**Your objective:** Below are some records; quote exactly the lines from the one that contains "Click the envelope direct message icon" through the one that contains "has width=1226, height=980.", inclusive, and no others.

╭──

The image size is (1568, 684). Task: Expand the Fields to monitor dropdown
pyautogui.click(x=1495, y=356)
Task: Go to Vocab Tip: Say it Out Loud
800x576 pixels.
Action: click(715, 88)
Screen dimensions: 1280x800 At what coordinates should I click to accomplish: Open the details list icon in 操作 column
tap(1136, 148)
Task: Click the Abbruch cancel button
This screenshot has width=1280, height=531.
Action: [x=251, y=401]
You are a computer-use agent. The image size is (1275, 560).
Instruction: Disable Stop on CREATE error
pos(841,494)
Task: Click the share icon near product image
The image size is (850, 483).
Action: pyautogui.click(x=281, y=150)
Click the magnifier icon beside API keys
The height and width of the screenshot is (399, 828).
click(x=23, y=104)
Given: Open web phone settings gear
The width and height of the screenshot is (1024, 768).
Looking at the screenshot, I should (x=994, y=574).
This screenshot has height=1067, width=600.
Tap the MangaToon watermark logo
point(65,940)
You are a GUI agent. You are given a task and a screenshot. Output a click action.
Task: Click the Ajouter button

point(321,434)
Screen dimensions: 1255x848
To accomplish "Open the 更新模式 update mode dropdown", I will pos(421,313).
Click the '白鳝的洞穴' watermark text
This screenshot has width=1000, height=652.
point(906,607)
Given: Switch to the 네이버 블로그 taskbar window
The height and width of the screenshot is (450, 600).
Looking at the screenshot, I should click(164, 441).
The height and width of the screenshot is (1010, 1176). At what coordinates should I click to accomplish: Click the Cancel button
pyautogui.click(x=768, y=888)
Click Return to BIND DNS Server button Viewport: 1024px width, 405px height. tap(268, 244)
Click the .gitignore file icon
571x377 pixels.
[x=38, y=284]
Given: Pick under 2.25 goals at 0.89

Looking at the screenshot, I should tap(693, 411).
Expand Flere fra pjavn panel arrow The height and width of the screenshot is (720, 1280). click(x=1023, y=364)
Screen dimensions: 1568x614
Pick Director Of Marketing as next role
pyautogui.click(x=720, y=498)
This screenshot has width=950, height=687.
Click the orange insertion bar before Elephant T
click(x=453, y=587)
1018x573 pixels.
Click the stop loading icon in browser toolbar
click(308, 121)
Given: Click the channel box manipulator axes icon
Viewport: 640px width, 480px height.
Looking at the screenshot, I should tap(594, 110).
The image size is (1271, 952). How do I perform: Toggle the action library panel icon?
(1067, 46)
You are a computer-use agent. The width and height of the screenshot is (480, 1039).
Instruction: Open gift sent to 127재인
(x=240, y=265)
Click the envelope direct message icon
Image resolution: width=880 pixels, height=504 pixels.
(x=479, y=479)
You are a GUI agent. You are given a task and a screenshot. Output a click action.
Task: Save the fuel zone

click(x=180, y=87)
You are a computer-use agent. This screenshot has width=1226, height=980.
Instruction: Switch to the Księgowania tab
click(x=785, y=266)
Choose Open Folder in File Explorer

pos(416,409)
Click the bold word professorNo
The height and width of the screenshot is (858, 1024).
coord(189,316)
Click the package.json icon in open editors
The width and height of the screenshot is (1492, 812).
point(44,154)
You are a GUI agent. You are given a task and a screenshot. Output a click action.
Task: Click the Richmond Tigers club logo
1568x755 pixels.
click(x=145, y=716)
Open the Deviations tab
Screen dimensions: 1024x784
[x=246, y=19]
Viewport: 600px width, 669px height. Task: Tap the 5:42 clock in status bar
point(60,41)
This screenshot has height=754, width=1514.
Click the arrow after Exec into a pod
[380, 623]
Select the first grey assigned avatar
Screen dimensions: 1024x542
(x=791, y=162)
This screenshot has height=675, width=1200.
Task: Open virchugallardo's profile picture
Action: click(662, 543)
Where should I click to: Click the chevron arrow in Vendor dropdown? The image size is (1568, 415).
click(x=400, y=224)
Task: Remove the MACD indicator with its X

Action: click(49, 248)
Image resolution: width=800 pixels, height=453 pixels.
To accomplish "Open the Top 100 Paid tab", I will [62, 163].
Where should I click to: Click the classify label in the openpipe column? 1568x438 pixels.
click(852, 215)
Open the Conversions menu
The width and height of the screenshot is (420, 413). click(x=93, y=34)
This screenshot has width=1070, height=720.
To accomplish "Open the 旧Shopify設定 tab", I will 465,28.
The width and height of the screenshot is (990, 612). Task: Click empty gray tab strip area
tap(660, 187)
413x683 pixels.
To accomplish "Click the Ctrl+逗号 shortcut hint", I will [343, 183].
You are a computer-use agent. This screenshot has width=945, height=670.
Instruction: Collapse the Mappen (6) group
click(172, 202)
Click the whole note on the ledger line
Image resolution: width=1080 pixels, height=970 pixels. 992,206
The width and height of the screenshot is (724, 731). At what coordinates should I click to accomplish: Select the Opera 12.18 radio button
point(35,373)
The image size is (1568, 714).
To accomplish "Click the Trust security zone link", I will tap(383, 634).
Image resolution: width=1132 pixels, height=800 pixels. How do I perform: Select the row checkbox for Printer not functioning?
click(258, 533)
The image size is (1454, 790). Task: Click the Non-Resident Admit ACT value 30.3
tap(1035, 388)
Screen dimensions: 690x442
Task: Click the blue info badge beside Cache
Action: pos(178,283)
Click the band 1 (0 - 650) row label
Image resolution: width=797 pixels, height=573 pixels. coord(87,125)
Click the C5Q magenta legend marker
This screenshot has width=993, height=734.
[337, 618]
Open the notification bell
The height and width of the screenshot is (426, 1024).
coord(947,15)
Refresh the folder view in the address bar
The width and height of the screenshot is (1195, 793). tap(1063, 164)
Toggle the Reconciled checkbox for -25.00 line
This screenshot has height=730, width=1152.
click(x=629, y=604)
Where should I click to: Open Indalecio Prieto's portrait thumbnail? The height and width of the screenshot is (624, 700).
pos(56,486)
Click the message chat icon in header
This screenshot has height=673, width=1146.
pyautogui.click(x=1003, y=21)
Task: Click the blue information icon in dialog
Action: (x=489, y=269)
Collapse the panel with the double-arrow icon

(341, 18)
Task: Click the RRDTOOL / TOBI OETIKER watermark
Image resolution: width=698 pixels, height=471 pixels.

╰──

**Result of this task:**
Click the envelope direct message icon
Image resolution: width=880 pixels, height=504 pixels.
(x=479, y=479)
You are a GUI agent. You are given a task and a screenshot. Output a click action.
Task: Save the fuel zone

click(x=180, y=87)
You are a computer-use agent. This screenshot has width=1226, height=980.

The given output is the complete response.